What’s great about the Yvonne de Carlo version is that undersung (like the Glynis Johns version of Send in the Clowns) when so many performers want to over sing it. I actually like Elaine Stritch version because she comes across as a slightly daft, eccentric old broad who may have actually lived that life. Performers like Betty Buckley or Elaine Paige may sing the song well, but they are too classy and sane. You don’t get the sense that they are a crazy old bird hollering “Hey, look at me baby, I’m still here!” (as with Stritch) or a more resigned “I’ve been through the wringer, and may be worn out, but I’m still here” feeling as with de Carlo.
Coach Bob knew it all along: you've got to get obsessed and stay obsessed. You have to keep passing the open windows. (John Irving, The Hotel New Hampshire)
It's odd, because this is the exact opposite of how she performed at Joe's Pub last fall. This feels over the top and very...big. And it's a big song, sure, but it ain't this.
It's mostly the "staging" if we can call it that, although I'll agree that it got mechanical at time. But her voice is still a glory.
"What’s great about the Yvonne de Carlo version is that undersung (like the Glynis Johns version of Send in the Clowns) when so many performers want to over sing it. I actually like Elaine Stritch version because she comes across as a slightly daft, eccentric old broad who may have actually lived that life. Performers like Betty Buckley or Elaine Paige may sing the song well, but they are too classy and sane."
I adore Betty Buckley but "sane" is not an adjective one usually hears ascribed to her.
The definitive version is Nancy Walker's, from the Scrabble album--and this from someone who saw Yvonne de Carlo do it five times in the original production:
She sounds nice... I'm surprised that she showed no vulnerability in her performance. I saw Betty in concert a few years ago, and she cried like Bernadette Peters.

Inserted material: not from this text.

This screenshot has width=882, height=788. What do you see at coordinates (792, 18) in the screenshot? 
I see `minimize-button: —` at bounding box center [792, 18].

I think there's a transition in the song between "Anything else is a laugh" and "I've been through Reno." I think Ted Chapin describes it in "Everything Was Possible." Up until then, she sang the song for other people at the party. Then it becomes a song about survival. I think Betty missed the mark on that.
(From the clips available of the 85 concert, Carol Burnett makes that transition very effectively.)

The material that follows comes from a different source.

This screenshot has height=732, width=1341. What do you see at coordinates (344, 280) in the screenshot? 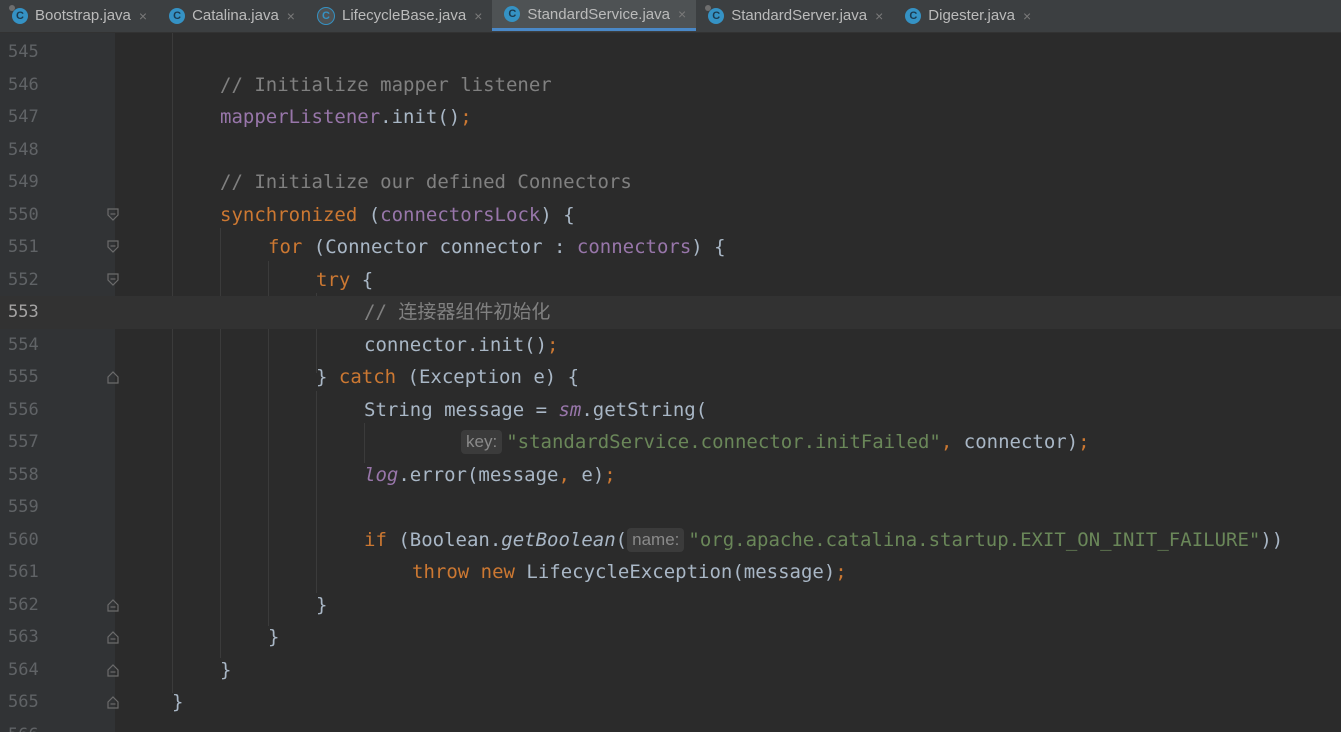
I see `code-text: try {` at bounding box center [344, 280].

Completely agree about Carol Burnett. Her "Reno-Beverly Hills" transition line is perfectly haunting.
No one seems to have explained that to Elaine Paige. Who, again, I loved watching, but... it wasn't the best.

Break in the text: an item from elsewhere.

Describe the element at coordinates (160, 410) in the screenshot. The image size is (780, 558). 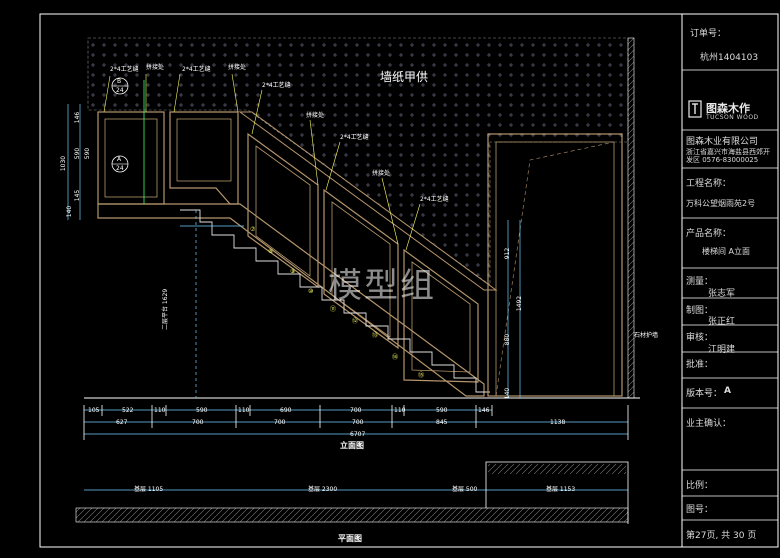
I see `dim-r1-2: 110` at that location.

To me Stritch's version is very specifically about Stritch. The jumping up and down at the end- stuff like that. It doesn't really have anything to do with Follies or Carlotta. And that's fine for what it was.
The version I saw Ann Miller do starts off like a lounge act, and then something happens. It becomes transcendent, and when she does the surprisingly strong belt at the end you're completely convinced.
I would love to see Patti's take on it sometime. Maybe Sondheim could write some Patti specific lyrics like the did about Debbie Reynolds and Barbra Streisand.
I think there's a transition in the song between "Anything else is a laugh" and "I've been through Reno.
Absolutely right! Listen to the Nancy Walker version. That transition is where the song gets real. The beginning of the song is clever, about trends and difficult things she makes fun of.
From Reno and Beverly Hills, it's all about things life slammed here with: divorce and drugs, alcohol, rehab and religion. The song is no longer just clever. It becomes about life-and-death matters, and she chooses--and celebrates--life.